I'm trying to develop a simulation of a ship mooring line breaking and snapping back. So far I've been able to get the rope to tear at one end programmatically, and it looks pretty good, but there are a few problems I'd like to solve: 

1. How does one increase the speed the rope flings back after being broken? I would assume it's tied to the tension, but I'm not 100% sure how to increase the tension without shrinking the rope (see below), which is what I saw suggested on another forum post here. Ideally I'd like a different way of doing this. 
2. After breaking the rope, it seemingly gets a lot smaller than its original size. See the images attached. In the custom script I wrote, I use a Cursor to reduce the size of the rope at the start so that the tension is increased. However, after breaking, it seems to get much smaller than what I set it to. Ideally I would like the rope to maintain its original length after being broken, so it could fling back and potentially reach its full length in the opposite direction.

* **Extracted records**
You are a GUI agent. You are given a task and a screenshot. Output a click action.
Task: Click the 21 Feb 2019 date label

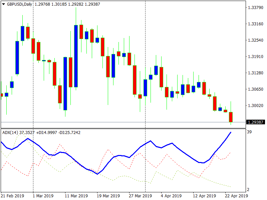13,196
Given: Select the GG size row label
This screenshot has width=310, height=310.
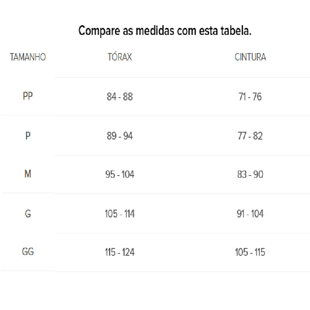Looking at the screenshot, I should pyautogui.click(x=28, y=251).
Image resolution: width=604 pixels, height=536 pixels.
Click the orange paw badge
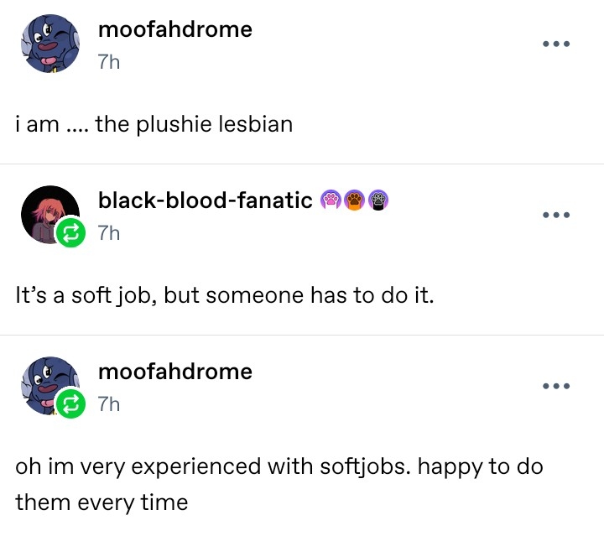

* **Work to be completed**
Extend the forum post on simulating a snapping mooring rope, starting right after its last sentence. None of the lines are needed for this.

* **Solved exercise**
Here's my very simple code so far:

Code:
public class TensionScript : MonoBehaviour
{
    public Transform attachmentA;
    public Transform attachmentB;
    public float timeScale;
    public bool reduceLength;
    public float length;
    ObiRope rope;

    void Start()
    {
        Time.timeScale = timeScale;
        rope = GetComponent<ObiRope>();
        if(reduceLength) GetComponent<ObiRopeCursor>().ChangeLength(Vector3.Distance(attachmentA.position, attachmentB.position) * length);
    }

    [ContextMenu("Tear")]
    void TearRope()
    {
        rope.Tear(rope.elements[rope.elements.Count - 1]);
        rope.RebuildConstraintsFromElements();
    }
}

Just to note: 
  • The rope only has two control points, one at each end.
  • All the bend and distance constraint options are set to 0. I believe this makes the rope as rigid as I want it, but let me know if I should change anything here.
  • Both ends have an ObiParticleAttachment on them.
  • After breaking, the rope swings around the bollard seemingly indefinitely, even though I have a dampening value set on the solver. Not sure what causes this.

Hopefully you understand my issue and what I would like to achieve here.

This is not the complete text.